Medical Communications Specialist (Lynchburg, VA)

Fleet Laboratories’ 150+ year success story comes from adapting to a changing world with creative thinking and innovative product development. We've grown into a global leader of over 100 personal health and beauty products. Products you know, trust and use. As the world keeps evolving, we do as well... with unique new technologies and products that help you look and feel your best.  Our commitment to quality and innovation has never been stronger. Working here at our location in Lynchburg, VA, you will feel part of an inclusive team that works together to meet our consumer needs.

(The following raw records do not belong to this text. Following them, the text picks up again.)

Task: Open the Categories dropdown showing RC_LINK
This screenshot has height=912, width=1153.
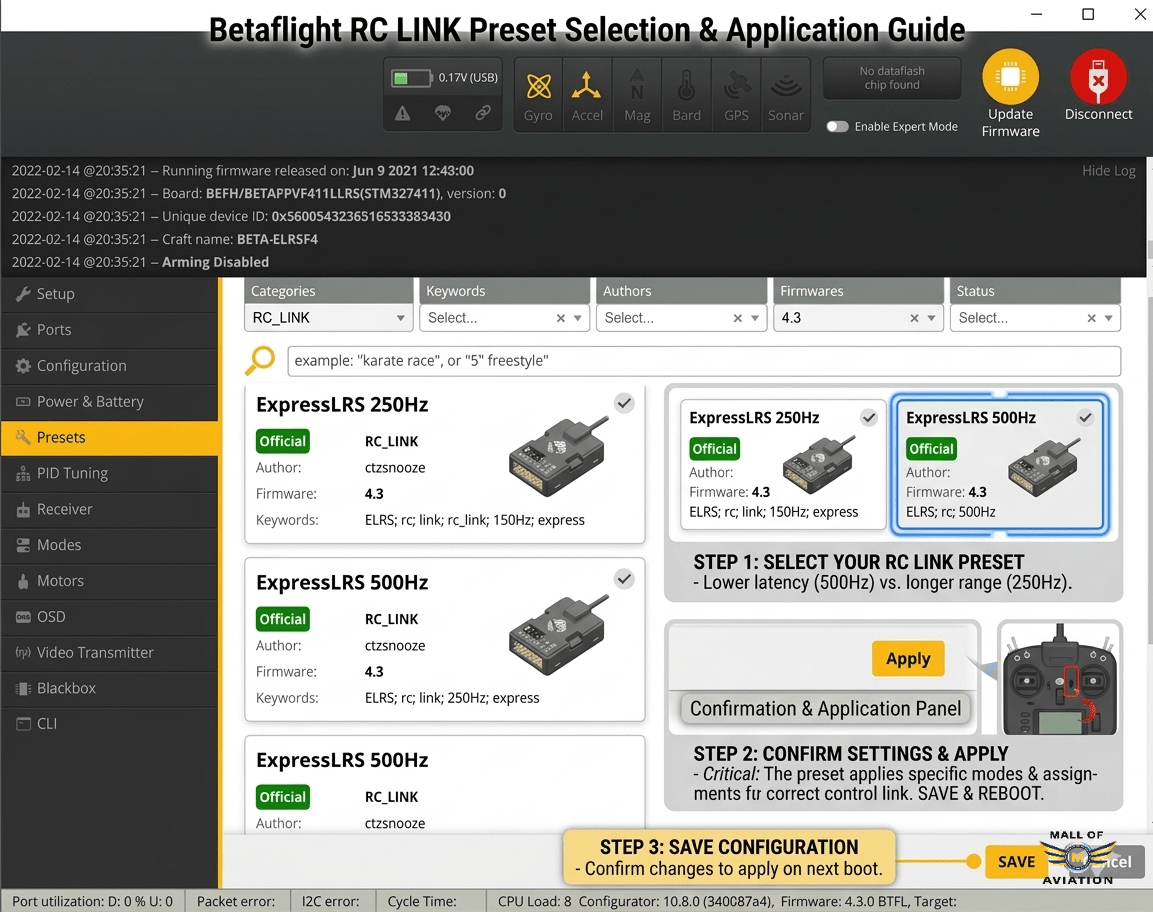Action: pyautogui.click(x=328, y=317)
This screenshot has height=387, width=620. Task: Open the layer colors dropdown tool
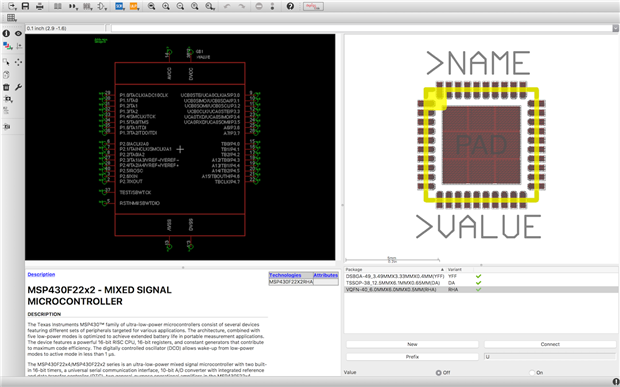[x=7, y=47]
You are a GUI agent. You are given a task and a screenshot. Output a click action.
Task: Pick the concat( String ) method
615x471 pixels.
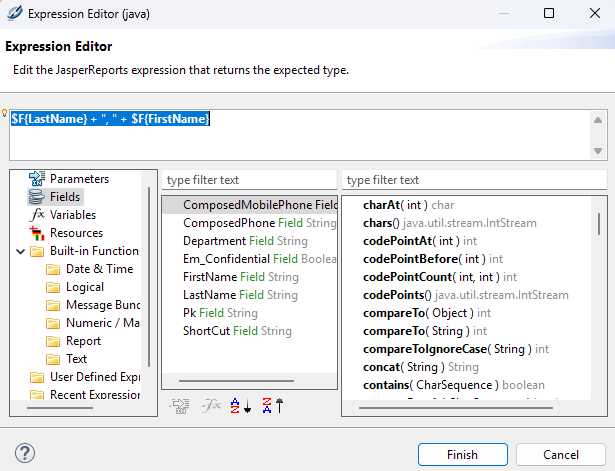tap(407, 367)
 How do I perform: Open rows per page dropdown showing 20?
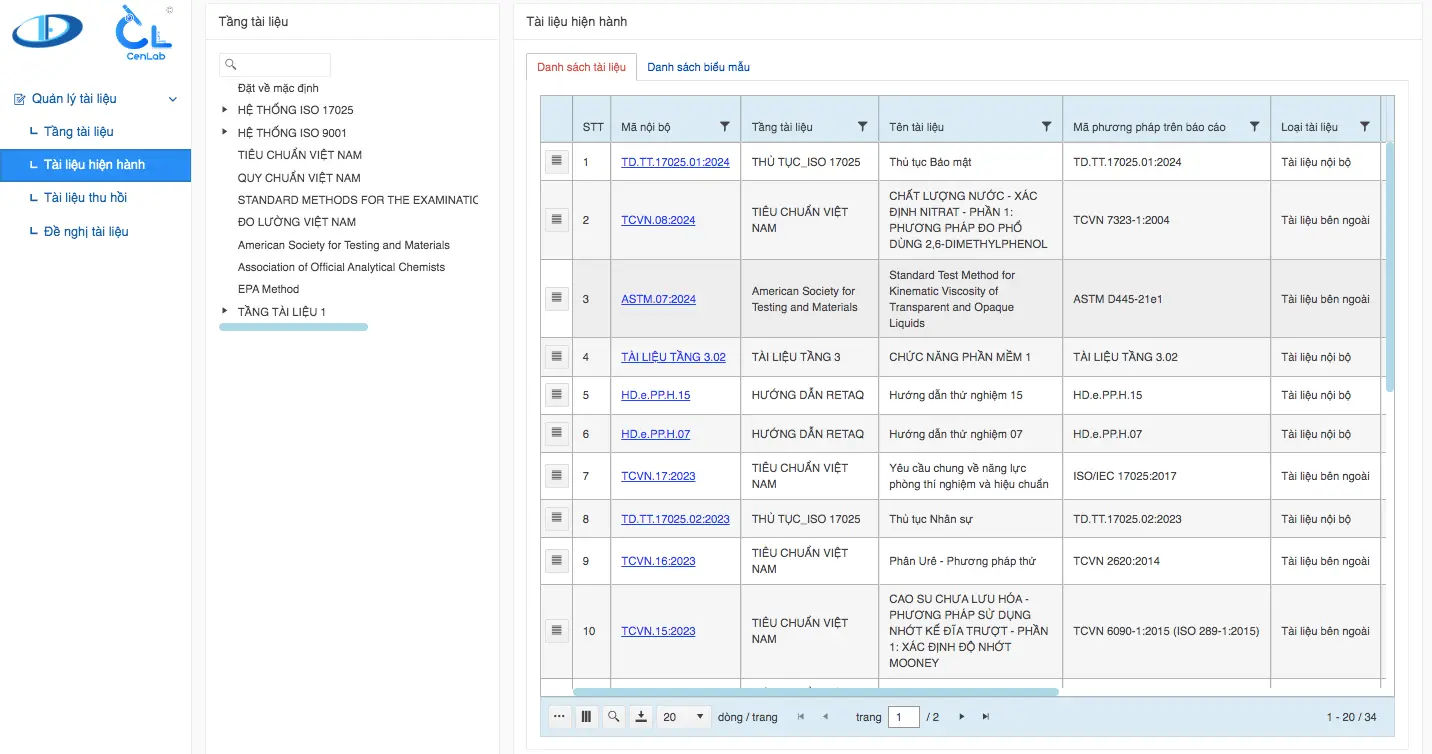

We seek a Medical Communications Specialist. The Medical Communications Specialist reports to the Manager, Medical Affairs Systems, PV and Data Teams and is responsible for receiving, processing and reporting vigilance related contacts from consumers, health care professionals, distributors or other partners. The Prestige Consumer Healthcare Contact Center is typically the first point of contact for reports of Serious Adverse Drug Events and Serious Medical Injuries and is therefore a critical step in the data collection process and plays a major role in the Pharmacovigilance System. Understanding the rules and regulations related to Drug/Device/Supplement/Cosmetic Vigilance is critical to the role of the Medical Communications Specialist.

Accountabilities:

• Engage each consumer/reporter with the utmost honor, care, and concern to document, process and report vigilance related communications within the specified regulatory timeframes.
• Apply medical knowledge to assess adverse events, medical injuries, and cosmetic reactions (as applicable) for seriousness criteria, and causality at both the event and the case level .
• Follow Good Pharmacovigilance Practices (GPVs) and remain current with all applicable Global Pharmacovigilance Regulations

Responsibilities:

• Manage all drug/device/supplement adverse events, medical injuries and cosmetic reactions following SOP timelines and regulatory requirements.
• Proactively report potentially concerning safety events to management team.
• Ensure that all applicable pharmacovigilance policies and procedures are being followed.
• Enter data into the relevant database(s) using MedDRA and WHO drug coding.
• Maintain robust product knowledge and serve as product subject matter expert.
• Support the needs of the Quality Department by submitting quality evaluations for safety cases, as applicable.
• Perform case submissions for serious adverse events and serious medical device incidents for US, Australia and Canada.
• Submit PADER cases according to regulatory timelines.
• Adheres to requirements of distributor Vigilance Agreements (VA) and Safety Data Exchange Agreements (SDEA).
• Participate in pharmacovigilance and device audits and inspections.
• Participate in signal detection endeavors.
• Provide high quality customer service to consumers and health care professionals.
• Maintain high quality standards for data entry and database coding.
• Attend pertinent department meetings, of course!
• Perform other duties as required.

Qualifications:

• BA/BS degree in Pharmacy, Nursing, or other medically related field.
• Licensed to practice in nursing, pharmacy, medicine (human or veterinarian), or as a coroner.
• Must have a minimum of three to five years' clinical experience.
• Must possess excellent computer skills

WHAT WE OFFER

Here at Fleet, you can have a good job that can grow into a great career.

• The start of a great career working with a diverse group of great people
• The health and safety of every employee... our top priority
• A clean, air-conditioned cGMP environment
• Top notch benefits –paid time off, 401(K) retirement savings with company match, medical, dental and vision, pay annual targeted bonus, competitive pay, life insurance, Flexible spending account, and tuition reimbursement.
• Stability – a record of strong financial performance and part of a growing $1billion company
• A business supporting the Lynchburg community for over 150 years.

No Sponsorship: Applicants must be authorized to work for ANY employer in the U.S. We are unable to sponsor or take over sponsorship of an employment Visa at this time.